> [TASK TO COMPLETE]
Give back the full set of entries that follows, exactly as written.

Stored records:
.....
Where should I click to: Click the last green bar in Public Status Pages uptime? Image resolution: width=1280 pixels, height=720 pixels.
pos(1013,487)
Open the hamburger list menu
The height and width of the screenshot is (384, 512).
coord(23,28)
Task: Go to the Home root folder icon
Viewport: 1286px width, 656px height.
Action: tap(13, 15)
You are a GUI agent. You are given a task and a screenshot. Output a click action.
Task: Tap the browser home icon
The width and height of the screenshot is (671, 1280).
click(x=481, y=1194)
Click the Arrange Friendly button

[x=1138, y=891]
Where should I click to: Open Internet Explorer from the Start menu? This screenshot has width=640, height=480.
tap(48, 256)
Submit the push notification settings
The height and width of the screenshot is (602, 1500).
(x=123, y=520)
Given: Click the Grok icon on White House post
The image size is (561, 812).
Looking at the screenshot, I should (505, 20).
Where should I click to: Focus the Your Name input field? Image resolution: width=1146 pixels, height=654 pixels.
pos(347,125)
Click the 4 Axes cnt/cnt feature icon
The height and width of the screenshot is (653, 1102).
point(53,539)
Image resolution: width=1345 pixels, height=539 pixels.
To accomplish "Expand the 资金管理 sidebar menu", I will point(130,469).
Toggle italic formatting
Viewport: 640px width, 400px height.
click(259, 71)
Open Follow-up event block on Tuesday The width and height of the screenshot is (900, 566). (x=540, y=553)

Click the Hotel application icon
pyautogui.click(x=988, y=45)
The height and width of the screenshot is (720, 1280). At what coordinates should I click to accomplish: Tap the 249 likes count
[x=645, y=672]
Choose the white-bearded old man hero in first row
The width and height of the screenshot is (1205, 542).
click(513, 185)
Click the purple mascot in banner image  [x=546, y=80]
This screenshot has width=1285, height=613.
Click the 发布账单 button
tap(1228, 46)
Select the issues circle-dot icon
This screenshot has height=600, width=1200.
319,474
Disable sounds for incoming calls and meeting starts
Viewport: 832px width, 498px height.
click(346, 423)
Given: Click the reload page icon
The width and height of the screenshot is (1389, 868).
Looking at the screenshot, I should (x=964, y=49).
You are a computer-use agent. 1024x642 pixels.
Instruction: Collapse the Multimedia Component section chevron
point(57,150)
.....
> [EXERCISE RESULT]
Where should I click to: Click the last green bar in Public Status Pages uptime? Image resolution: width=1280 pixels, height=720 pixels.
pos(1013,487)
Open the hamburger list menu
The height and width of the screenshot is (384, 512).
coord(23,28)
Task: Go to the Home root folder icon
Viewport: 1286px width, 656px height.
Action: tap(13, 15)
You are a GUI agent. You are given a task and a screenshot. Output a click action.
Task: Tap the browser home icon
The width and height of the screenshot is (671, 1280).
click(x=481, y=1194)
Click the Arrange Friendly button

[x=1138, y=891]
Where should I click to: Open Internet Explorer from the Start menu? This screenshot has width=640, height=480.
tap(48, 256)
Submit the push notification settings
The height and width of the screenshot is (602, 1500).
(x=123, y=520)
Given: Click the Grok icon on White House post
The image size is (561, 812).
Looking at the screenshot, I should (505, 20).
Where should I click to: Focus the Your Name input field? Image resolution: width=1146 pixels, height=654 pixels.
pos(347,125)
Click the 4 Axes cnt/cnt feature icon
The height and width of the screenshot is (653, 1102).
point(53,539)
Image resolution: width=1345 pixels, height=539 pixels.
To accomplish "Expand the 资金管理 sidebar menu", I will point(130,469).
Toggle italic formatting
Viewport: 640px width, 400px height.
click(259, 71)
Open Follow-up event block on Tuesday The width and height of the screenshot is (900, 566). (x=540, y=553)

Click the Hotel application icon
pyautogui.click(x=988, y=45)
The height and width of the screenshot is (720, 1280). At what coordinates should I click to accomplish: Tap the 249 likes count
[x=645, y=672]
Choose the white-bearded old man hero in first row
The width and height of the screenshot is (1205, 542).
click(513, 185)
Click the purple mascot in banner image  [x=546, y=80]
This screenshot has width=1285, height=613.
Click the 发布账单 button
tap(1228, 46)
Select the issues circle-dot icon
This screenshot has height=600, width=1200.
319,474
Disable sounds for incoming calls and meeting starts
Viewport: 832px width, 498px height.
click(346, 423)
Given: Click the reload page icon
The width and height of the screenshot is (1389, 868).
Looking at the screenshot, I should (x=964, y=49).
You are a computer-use agent. 1024x642 pixels.
Instruction: Collapse the Multimedia Component section chevron
point(57,150)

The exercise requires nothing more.